14 thoughts on “White House, circa 1908

  1. The cook with the long tie and crossed arms is the grandfather of Seinfeld’s “Soup Nazi”

  2. I believe this restaurant was in Salem, Oregon. The e-files says the location is unknown, and I’ve just gone through the public library databases that provide citations to historical Oregon newspapers. Salem is the site of the only Oregon restaurant with that name in that era, and there are a lot of interesting human-interest stories about it.

    In addition, I found an article online at:


    with an interior photo from the same era as our VP one today, with what LOOKS like the same/similar people. Would some of the rest of you check it and see?

    That article says (in part):
    “The White House Restaurant (c.1896-1932) was an early Salem institution, located for most of its life on State Street, where Cooke Stationary is today. In addition to 24-hour meal service, the White House Restaurant offered a special ladies dining room.

    Working conditions at restaurants are often tough, but in the late 1890s they were extreme. When Charles A. Bear went to work at the White House Restaurant he had 13 hour shifts that ran midnight to 1 p.m. the next day. He was making $25 a month and had to commute on foot two miles each way to get to work and back. A family biographer also noted that “part of his work was taking a tray of food now and then to the red light district two blocks away. He said he always wore his white work apron to identify that he was there from the restaurant and not a patron.” Bear found the work too taxing and quit after 13 weeks on the job.”

  3. The guy in the moustache is steaming and just popped off to the boss who is now considering the cost of keeping him around. The boss’s daughter on the right knows what is coming. Everyone else is just happy it’s finally being addressed. Ha!

  4. Well whoever runs this site is in a meeting every Tuesday till 11 am so a whole bunch of comments will get posted then but anyhow O database has the restaurant at 291 1st Street.

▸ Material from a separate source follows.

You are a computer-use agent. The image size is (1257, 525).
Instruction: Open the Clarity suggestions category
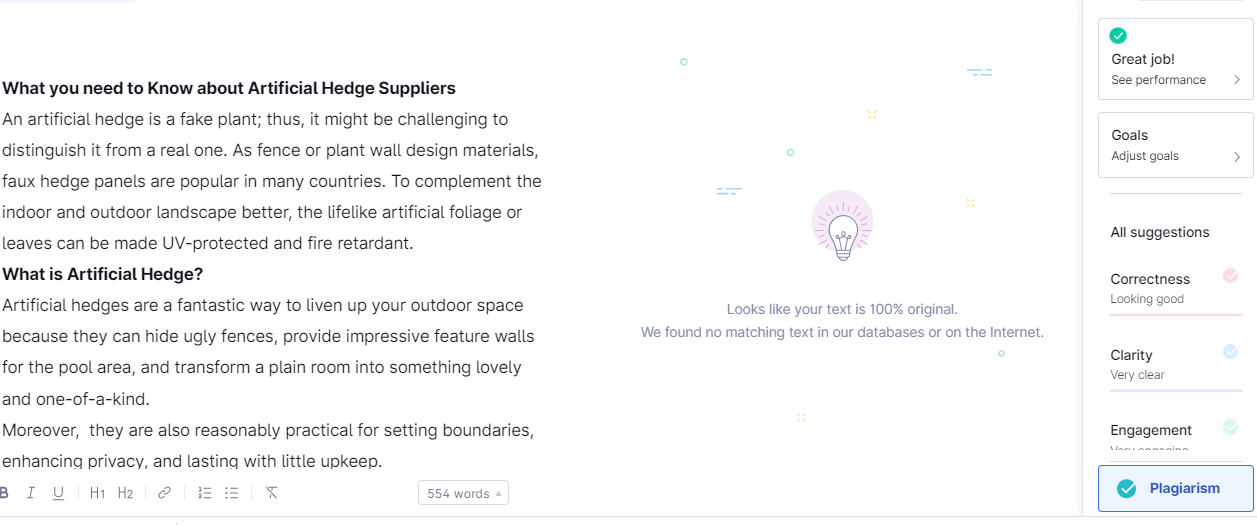pos(1132,355)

  5. Mike is right! When I entered “291 1st” in the Oregonian database, I found a few entries, most of them mentioning the restaurant but not its name. The exception I found was in the paper on March 8, 1914, “The White House Rest. offers you an excellent chicken or goose dinner for 35 [cents] all day Sunday. 291 1st st. between Jeff. and Columbia.”

    The other “hits” I got were mostly classified ads, many of them in the 1920’s like this: “RESTAURANT, doing a good business, rent $45, must be sold this week; leaving town: some terms. Owner, 291 1st st.” (5/25/1920, p. 21)

    and later, this: “RESTAURANT–Completely equipped, good location. Sell account sickness, 291 1st st.” (5/11/1932 p. 11)

  6. The boy in the photograph is my grandfather Werner Richen. His dad, John Richen, is to his right, arms folded confidently behind his back. John cofounded a family restaurant, The Union Oyster House, which was on SW Washington between 2nd and 3rd until 1941. The restaurant originally opened in August 1909 on Second. My grandfather took his dad’s place in 1915 when John died suddenly. My grandfather’s younger brothers had Griffin’s Cafeteria on SW Broadway for years.

  7. I wonder if this is a reference to the so-called White House restaurant that existed on SW Macadam around the turn of the 20th century. This article says the building burned down in 1904. Perhaps the date on the photograph is incorrect. I doubt a Salem restaurant would be in a city of Portland photograph archive, and conversely, I think this restaurant was quite important for a time. So much so that some or all of SW Macadam was called White House Road.


  8. The Waas– what a WONDERFUL post! Thank you very much! And Jon Wood, I did acknowledge my error in thinking it was Salem, in my second post responding to Mike’s comments. Good additional information, all around!

  9. The Waas— Your grandfather Werner O. Richen on his 1918 draft registration card shows that he was 20 years old, and employed in the restaurant business with a business address of 128 2nd , which after the 1930’s street renumbering would have been 522 SW 2nd.

  10. The Wass— From the Oregon Journal on August 20, 1909 under notices.

    Union Oyster House– This place will be open on Thursday, Aug. 24 as a first class restaurant and oyster house, 128 2d st. John Richen and F. Rothacher, proprietors.